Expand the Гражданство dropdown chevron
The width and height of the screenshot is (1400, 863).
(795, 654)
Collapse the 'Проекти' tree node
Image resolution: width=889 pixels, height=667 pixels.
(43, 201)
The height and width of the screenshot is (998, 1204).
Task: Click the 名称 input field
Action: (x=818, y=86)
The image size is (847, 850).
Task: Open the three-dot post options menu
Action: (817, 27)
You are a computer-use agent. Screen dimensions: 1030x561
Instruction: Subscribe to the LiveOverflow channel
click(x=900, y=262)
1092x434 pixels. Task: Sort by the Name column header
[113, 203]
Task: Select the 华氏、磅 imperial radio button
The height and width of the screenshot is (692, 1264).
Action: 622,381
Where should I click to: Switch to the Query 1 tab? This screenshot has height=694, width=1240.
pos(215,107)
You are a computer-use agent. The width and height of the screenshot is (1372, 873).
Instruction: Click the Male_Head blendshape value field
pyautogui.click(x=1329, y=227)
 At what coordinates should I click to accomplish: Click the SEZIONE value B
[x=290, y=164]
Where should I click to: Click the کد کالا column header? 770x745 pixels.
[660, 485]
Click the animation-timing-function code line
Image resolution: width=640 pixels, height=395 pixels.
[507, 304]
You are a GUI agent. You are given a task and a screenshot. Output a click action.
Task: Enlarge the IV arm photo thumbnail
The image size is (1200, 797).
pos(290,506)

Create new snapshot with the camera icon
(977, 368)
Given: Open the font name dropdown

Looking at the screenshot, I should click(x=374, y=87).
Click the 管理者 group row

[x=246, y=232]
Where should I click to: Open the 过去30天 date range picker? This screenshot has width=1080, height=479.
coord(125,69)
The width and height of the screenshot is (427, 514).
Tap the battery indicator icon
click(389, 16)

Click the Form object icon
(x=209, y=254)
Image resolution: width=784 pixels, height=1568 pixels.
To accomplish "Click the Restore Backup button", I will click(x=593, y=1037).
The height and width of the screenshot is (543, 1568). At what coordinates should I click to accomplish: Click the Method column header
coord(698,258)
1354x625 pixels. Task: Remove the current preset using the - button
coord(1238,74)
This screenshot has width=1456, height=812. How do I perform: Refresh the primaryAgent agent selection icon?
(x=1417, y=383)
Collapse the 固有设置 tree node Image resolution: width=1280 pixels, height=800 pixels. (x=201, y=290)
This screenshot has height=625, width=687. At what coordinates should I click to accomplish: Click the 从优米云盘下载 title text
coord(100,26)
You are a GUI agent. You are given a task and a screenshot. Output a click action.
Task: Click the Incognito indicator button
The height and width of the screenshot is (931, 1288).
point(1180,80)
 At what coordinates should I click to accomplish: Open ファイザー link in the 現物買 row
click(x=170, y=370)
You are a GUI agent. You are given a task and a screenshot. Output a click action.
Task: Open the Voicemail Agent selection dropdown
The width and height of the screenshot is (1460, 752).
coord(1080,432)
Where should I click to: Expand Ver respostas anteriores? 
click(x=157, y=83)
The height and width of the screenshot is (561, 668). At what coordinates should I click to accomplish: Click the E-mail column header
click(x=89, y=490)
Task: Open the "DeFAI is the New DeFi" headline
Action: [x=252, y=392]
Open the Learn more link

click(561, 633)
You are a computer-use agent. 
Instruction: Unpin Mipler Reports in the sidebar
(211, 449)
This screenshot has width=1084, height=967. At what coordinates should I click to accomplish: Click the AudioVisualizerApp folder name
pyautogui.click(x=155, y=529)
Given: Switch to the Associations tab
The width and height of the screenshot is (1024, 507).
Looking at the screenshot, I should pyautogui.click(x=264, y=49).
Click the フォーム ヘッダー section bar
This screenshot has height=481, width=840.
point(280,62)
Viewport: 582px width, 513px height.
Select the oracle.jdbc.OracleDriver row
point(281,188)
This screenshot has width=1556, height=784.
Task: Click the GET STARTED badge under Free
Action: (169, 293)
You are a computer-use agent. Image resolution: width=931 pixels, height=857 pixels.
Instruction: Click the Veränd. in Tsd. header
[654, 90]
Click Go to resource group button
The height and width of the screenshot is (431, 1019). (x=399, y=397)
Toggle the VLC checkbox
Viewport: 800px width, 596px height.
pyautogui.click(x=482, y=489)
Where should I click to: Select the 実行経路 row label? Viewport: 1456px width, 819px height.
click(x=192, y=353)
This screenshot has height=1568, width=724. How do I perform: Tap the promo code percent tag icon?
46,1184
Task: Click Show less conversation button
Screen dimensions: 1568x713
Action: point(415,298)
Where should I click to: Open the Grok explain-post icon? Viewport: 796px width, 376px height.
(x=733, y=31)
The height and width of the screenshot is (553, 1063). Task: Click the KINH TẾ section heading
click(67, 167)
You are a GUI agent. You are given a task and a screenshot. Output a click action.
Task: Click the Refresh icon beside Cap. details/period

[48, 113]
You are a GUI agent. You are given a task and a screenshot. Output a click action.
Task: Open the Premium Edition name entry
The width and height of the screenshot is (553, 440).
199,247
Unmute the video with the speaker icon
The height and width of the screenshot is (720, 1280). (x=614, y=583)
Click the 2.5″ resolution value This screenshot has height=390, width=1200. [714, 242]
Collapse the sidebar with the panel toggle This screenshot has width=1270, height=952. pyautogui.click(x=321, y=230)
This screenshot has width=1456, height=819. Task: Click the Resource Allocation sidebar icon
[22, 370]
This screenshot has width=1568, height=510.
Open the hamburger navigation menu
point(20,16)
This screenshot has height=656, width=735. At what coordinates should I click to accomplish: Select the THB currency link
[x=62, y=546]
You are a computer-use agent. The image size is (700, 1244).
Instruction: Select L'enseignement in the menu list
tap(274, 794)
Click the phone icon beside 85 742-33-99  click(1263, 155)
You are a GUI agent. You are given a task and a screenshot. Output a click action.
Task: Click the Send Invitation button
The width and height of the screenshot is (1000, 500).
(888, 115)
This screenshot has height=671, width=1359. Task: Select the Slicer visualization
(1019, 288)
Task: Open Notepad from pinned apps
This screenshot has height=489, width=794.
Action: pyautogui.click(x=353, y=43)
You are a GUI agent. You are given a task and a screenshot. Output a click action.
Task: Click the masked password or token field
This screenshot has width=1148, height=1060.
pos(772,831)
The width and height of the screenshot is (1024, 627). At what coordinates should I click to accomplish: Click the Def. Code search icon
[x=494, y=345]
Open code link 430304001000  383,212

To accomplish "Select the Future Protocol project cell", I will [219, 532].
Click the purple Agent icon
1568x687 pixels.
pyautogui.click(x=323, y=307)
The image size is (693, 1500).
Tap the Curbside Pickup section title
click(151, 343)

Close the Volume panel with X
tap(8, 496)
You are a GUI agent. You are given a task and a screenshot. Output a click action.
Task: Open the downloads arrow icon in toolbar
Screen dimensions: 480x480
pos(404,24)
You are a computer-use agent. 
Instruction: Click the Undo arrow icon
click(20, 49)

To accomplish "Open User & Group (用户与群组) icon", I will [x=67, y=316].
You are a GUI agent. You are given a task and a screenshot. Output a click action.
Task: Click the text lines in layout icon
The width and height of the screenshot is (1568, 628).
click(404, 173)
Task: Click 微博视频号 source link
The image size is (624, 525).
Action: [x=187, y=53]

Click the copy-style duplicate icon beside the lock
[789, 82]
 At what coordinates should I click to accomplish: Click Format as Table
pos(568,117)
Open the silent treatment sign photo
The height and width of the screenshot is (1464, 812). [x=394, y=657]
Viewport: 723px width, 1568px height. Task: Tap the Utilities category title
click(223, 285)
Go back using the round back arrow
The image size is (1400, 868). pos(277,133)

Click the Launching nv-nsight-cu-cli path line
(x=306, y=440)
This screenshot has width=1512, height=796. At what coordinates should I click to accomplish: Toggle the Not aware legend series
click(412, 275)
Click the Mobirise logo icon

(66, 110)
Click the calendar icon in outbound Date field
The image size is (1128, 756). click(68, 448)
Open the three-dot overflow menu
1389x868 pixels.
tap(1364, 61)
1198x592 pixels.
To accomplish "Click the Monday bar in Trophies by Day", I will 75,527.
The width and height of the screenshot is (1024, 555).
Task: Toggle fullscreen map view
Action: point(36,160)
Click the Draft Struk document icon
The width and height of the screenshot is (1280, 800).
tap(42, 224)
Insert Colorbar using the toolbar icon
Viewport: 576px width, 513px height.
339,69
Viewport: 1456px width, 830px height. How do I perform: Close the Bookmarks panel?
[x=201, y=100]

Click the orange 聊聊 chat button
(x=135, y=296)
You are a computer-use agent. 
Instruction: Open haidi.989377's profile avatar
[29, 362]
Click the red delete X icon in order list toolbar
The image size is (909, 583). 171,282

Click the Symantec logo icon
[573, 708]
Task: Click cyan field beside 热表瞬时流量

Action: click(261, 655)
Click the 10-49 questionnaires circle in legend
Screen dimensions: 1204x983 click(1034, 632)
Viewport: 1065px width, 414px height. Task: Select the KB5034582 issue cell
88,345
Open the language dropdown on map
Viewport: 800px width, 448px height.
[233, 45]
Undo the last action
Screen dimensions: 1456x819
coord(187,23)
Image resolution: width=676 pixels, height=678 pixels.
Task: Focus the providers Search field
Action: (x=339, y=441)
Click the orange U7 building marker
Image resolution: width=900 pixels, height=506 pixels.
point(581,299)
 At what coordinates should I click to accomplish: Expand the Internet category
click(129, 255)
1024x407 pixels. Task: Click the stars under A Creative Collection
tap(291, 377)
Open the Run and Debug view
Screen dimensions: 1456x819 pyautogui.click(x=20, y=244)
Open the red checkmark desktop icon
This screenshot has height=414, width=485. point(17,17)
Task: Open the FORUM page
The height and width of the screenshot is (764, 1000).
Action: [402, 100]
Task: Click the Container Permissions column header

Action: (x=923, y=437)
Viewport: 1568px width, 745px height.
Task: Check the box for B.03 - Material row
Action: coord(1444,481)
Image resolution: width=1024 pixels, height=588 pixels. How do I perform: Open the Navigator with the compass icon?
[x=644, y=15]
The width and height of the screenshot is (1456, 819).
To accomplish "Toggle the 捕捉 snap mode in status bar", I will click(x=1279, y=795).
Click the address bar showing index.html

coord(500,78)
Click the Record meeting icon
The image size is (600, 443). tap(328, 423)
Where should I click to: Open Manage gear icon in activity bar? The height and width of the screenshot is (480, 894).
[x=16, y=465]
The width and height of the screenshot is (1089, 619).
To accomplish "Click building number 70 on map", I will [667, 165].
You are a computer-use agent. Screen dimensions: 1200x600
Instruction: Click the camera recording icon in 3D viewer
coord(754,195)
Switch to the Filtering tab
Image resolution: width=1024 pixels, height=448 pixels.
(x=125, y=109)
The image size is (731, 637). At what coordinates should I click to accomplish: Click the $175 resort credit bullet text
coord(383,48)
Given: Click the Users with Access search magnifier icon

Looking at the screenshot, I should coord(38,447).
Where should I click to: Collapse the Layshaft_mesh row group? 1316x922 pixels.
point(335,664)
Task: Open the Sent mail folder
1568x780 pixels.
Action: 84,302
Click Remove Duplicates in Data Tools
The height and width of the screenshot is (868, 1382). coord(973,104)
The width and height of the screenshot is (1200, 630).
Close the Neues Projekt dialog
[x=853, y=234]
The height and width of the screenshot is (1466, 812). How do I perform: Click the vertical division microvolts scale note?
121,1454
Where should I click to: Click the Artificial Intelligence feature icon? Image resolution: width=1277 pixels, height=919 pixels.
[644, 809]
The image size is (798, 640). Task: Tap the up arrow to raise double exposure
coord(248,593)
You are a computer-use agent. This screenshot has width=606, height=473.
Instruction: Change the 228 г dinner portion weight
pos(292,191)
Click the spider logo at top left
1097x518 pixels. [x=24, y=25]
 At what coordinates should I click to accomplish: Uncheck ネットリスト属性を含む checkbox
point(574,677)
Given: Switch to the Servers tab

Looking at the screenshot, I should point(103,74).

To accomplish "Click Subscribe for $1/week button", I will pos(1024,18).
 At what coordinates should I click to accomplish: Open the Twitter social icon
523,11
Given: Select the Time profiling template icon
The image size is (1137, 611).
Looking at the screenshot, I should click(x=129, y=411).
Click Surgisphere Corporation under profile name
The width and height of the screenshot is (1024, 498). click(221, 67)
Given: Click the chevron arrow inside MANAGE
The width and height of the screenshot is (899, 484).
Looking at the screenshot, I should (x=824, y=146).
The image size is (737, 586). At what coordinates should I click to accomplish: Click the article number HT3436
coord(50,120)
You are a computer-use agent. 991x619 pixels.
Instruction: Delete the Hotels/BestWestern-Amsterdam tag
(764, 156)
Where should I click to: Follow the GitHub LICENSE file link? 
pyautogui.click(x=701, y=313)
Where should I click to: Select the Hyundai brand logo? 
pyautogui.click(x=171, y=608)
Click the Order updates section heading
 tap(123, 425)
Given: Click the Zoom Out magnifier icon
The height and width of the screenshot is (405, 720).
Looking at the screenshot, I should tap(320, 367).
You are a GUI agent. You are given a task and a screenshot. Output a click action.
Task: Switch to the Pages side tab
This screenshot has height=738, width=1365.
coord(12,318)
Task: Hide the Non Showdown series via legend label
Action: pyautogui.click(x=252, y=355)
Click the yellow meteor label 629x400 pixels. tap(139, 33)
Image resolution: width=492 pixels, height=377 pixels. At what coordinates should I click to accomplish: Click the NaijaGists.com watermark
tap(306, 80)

---

▶ _TASK STATEMENT_
Pull out every line of the material above that contains the word "value", copying each line in full.

▶ _IN RESPONSE_
Instruction: Click the Male_Head blendshape value field
 At what coordinates should I click to accomplish: Click the SEZIONE value B
Click the 2.5″ resolution value This screenshot has height=390, width=1200. [714, 242]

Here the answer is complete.